Configure the Custom Authentication Provider Using the Administration Console

Configuring a custom authentication provider means that you are adding the custom authentication provider to your security realm, where it can be accessed by applications requiring authentication services.

Configuring custom security providers is an administrative task, but it is a task that may also be performed by developers of custom security providers. This section contains information that is important for the person configuring your custom authentication providers:

Managing User Lockouts

As part of using a custom authentication provider, you need to consider how you will configure and manage user lockouts. You have two choices for doing this:

Rely on the Realm-Wide User Lockout Manager

The WebLogic Security Framework provides a realm-wide User Lockout Manager that works directly with the WebLogic Security Framework to manage user lockouts.

Note:

Both the realm-wide User Lockout Manager and a WebLogic Server 6.1 PasswordPolicyMBean (at the Realm Adapter level) may be active. See WebLogic Server API Reference Javadoc.

If you decide to rely on the realm-wide User Lockout Manager, then all you must do to make it work with your custom authentication provider is use the WebLogic Server Administration Console to:

  1. Ensure that User Lockout is enabled. (It should be enabled by default.)

  2. Modify any parameters for User Lockout (as necessary).

    Note:

    Changes to the User Lockout Manager do not take effect until you reboot the server. Instructions for using the WebLogic Server Administration Console to perform these tasks are described in Protecting User Accounts in Administering Security for Oracle WebLogic Server.

Implement Your Own User Lockout Manager

If you decide to implement your own User Lockout Manager as part of your custom authentication provider, then you must:

  1. Disable the realm-wide User Lockout Manager to prevent double lockouts from occurring. (When you create a new security realm using the WebLogic Server Administration Console, a User Lockout Manager is always created.) Instructions for performing this task are provided in Protecting User Accounts in Administering Security for Oracle WebLogic Server.

  2. Because you cannot borrow anything from the WebLogic Security Framework's realm-wide implementation, you must also perform the following tasks:

    1. Provide the implementation for your User Lockout Manager.
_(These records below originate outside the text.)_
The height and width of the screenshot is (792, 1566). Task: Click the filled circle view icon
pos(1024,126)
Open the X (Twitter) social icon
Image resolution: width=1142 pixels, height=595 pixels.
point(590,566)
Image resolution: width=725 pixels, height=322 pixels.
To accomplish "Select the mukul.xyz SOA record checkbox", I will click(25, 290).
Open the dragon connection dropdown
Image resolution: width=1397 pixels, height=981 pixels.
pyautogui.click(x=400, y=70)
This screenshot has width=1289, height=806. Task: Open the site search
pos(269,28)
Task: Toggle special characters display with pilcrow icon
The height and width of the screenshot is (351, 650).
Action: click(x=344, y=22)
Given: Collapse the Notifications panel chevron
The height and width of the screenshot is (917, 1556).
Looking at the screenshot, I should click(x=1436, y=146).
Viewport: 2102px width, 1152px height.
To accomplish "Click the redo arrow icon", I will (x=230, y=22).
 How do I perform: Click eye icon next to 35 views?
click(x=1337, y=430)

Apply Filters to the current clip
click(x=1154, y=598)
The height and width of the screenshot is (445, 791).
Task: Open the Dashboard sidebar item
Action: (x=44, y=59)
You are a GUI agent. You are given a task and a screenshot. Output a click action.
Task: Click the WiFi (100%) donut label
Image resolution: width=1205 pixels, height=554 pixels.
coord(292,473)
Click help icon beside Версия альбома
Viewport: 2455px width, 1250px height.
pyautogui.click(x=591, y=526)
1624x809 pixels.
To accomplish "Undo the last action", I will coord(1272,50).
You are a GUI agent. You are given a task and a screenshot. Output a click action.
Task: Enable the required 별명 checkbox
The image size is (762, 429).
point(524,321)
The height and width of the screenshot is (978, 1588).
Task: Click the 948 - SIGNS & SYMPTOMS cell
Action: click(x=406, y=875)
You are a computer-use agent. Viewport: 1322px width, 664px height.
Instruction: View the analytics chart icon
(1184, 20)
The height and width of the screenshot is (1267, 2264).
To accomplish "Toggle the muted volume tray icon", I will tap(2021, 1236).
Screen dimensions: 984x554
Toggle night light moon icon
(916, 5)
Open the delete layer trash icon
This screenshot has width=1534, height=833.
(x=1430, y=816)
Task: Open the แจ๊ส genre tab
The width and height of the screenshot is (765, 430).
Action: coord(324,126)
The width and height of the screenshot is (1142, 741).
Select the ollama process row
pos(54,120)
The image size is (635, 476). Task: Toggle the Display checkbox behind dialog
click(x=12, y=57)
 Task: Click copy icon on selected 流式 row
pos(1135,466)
Note that there is no security service provider interface (SSPI) provided for User Lockout Managers.

    2. Modify an MBean by which the User Lockout Manager can be managed.

    3. If you plan to manage your User Lockout Manager from the console, incorporate the User Lockout Manager into the WebLogic Server Administration Console using console extensions.

Specifying the Order of Authentication Providers

As described in LoginModules and Multipart Authentication, the order in which you configure multiple authentication providers (and thus LoginModules) affects the outcome of the authentication process.

You can configure authentication providers in any order. However, if you need to reorder your configured authentication providers, follow the steps described in Changing the Order of Authentication Providers in Administering Security for Oracle WebLogic Server.